>> BEGIN

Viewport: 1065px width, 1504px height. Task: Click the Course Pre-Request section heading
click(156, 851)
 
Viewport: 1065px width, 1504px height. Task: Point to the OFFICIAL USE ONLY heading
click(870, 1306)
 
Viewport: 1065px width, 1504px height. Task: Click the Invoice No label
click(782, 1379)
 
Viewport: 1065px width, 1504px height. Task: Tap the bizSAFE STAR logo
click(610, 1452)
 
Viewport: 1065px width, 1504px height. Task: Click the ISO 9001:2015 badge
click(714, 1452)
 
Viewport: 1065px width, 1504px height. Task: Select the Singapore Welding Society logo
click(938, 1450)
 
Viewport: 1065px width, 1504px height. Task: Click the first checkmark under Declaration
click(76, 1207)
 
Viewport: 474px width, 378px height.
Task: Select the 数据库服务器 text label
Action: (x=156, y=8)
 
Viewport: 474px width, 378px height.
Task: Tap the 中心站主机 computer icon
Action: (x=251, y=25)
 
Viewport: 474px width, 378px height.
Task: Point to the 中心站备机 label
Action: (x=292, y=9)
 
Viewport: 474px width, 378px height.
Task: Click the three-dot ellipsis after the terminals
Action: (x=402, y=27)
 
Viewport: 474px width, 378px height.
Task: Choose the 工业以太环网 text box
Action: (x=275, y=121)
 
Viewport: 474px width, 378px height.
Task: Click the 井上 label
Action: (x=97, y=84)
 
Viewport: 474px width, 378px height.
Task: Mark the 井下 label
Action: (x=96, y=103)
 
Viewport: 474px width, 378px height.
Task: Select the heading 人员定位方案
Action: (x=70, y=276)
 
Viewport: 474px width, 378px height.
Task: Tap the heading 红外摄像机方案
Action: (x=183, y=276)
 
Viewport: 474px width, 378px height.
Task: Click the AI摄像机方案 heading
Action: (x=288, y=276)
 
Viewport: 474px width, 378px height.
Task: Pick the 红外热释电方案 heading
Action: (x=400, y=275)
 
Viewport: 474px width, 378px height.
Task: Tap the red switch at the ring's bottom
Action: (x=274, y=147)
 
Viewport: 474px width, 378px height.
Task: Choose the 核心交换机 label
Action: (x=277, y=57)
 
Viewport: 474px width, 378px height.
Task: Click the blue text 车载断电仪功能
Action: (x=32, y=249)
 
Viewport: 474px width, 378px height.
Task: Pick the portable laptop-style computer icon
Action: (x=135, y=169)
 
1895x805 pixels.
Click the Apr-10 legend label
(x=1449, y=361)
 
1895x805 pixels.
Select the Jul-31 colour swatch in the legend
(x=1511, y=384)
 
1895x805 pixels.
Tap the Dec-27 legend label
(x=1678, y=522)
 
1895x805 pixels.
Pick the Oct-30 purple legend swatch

>> END

§ Given request:
Extract each line in the listing above that contains the word "Pick".

§ Solution below:
Task: Pick the 红外热释电方案 heading
Task: Pick the portable laptop-style computer icon
Pick the Oct-30 purple legend swatch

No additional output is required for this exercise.